Scientific classification
- Kingdom: Plantae
- Clade: Tracheophytes
- Clade: Angiosperms
- Clade: Eudicots
- Order: Proteales
- Family: Proteaceae
- Genus: Petrophile
- Species: P. chrysantha
- Binomial name: Petrophile chrysantha Meisn.
- Synonyms: Petrophila chrysantha Meisn. orth. var.

= Petrophile chrysantha =

- Genus: Petrophile
- Species: chrysantha
- Authority: Meisn.
- Synonyms: Petrophila chrysantha Meisn. orth. var.

Species of shrub endemic to Western Australia

Petrophile chrysantha is a species of flowering plant in the family Proteaceae and is endemic to the south-west of Western Australia. It is a small shrub with crowded, sharply-pointed, pinnately-divided leaves, and oval heads of hairy, cream-coloured to dark yellow flowers.

==Description==
Petrophile chrysantha is a shrub that typically grows to a height of 0.5–1 m and has hairy young branchlets. The leaves are crowded along the branchlets, 5–20 mm long on a petiole 1–4 mm long. They are needle-like, pinnately divided to the midrib with sharply-pointed pinnae up to 10 mm long. The flowers are arranged on the ends of branchlets in sessile, oval heads about 10 mm long, with broad, overlapping involucral bracts at the base. The flowers are up to 14 mm long, cream-coloured to dark yellow and densely hairy. Flowering occurs from June to October and the fruit is a nut, fused with others in a spherical to oval head about 10 mm in diameter.

==Taxonomy==
Petrophile chrysantha was first formally described in 1855 by Carl Meissner in Hooker's Journal of Botany and Kew Garden Miscellany from material collected by James Drummond. The specific epithet (chrysantha) means "golden-flowered".
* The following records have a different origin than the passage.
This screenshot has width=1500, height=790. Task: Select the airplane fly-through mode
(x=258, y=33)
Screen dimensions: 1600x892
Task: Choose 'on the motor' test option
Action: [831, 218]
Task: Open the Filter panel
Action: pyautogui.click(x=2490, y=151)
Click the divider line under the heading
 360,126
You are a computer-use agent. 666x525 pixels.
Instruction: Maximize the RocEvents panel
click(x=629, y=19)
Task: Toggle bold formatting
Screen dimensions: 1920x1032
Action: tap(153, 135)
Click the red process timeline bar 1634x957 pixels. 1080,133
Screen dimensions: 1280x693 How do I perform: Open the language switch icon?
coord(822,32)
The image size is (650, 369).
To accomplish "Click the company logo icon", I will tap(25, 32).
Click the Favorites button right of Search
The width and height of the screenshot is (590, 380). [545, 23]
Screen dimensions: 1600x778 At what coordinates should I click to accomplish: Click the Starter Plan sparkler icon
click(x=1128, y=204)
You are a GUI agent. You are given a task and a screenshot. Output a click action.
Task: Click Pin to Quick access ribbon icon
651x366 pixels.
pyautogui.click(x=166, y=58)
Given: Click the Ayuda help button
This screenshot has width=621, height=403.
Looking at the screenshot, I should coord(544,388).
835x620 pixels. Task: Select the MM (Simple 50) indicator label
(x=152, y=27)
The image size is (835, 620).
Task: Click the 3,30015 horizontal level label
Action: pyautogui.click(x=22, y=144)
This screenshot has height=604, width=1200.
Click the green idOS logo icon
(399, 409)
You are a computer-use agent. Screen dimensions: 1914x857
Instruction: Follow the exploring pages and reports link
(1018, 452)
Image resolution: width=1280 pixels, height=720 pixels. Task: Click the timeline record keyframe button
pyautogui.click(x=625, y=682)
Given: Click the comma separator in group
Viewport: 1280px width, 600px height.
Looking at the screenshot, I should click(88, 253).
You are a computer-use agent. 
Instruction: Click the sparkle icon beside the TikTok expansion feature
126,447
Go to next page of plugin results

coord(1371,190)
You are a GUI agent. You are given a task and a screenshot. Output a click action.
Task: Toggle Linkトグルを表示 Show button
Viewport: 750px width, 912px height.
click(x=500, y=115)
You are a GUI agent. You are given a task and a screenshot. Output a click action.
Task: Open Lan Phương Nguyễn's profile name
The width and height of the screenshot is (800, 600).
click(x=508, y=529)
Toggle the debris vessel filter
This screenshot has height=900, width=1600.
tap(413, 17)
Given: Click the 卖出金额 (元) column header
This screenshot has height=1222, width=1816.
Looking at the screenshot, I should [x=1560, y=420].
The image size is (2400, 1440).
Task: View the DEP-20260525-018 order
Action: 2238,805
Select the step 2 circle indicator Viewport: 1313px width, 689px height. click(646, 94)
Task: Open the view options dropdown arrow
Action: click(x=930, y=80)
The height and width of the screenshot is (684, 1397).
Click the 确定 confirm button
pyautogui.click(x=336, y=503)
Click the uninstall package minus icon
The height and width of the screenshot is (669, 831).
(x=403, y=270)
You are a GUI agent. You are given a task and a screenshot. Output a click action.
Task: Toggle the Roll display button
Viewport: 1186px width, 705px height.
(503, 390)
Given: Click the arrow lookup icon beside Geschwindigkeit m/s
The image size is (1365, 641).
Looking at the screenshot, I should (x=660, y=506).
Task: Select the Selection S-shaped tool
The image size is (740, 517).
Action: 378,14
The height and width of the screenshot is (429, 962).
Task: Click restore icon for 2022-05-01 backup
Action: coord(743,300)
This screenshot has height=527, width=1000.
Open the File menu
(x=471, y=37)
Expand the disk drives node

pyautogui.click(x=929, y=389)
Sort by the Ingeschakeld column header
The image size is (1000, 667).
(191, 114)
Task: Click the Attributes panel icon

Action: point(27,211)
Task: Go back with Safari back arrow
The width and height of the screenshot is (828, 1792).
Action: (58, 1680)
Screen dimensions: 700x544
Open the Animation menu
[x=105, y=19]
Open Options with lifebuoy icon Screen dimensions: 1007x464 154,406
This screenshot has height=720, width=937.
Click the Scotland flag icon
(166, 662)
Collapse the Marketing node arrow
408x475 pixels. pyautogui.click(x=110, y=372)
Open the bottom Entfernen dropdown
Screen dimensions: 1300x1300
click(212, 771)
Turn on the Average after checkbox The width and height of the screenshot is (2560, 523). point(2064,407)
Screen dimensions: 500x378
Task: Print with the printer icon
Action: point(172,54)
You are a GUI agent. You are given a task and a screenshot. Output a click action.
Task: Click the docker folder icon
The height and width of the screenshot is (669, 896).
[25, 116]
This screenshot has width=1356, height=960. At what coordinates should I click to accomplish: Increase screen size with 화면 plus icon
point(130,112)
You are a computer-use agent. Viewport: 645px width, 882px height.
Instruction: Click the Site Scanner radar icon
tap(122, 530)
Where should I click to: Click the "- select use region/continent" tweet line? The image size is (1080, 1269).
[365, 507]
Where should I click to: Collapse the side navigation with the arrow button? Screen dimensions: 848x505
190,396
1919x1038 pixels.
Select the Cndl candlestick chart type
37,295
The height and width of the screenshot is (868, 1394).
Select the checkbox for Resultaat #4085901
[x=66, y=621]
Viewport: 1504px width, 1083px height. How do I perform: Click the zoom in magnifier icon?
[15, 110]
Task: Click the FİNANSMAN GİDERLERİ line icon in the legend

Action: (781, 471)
==Distribution and habitat==
This petrophile grows in shrubland and woodland between Regans Ford, Eneabba and Marchagee in the Geraldton Sandplains and Swan Coastal Plain biogeographic regions of southwestern Western Australia.

==Conservation status==
Petrophile chrysantha is classified as "not threatened" by the Western Australian Government Department of Parks and Wildlife.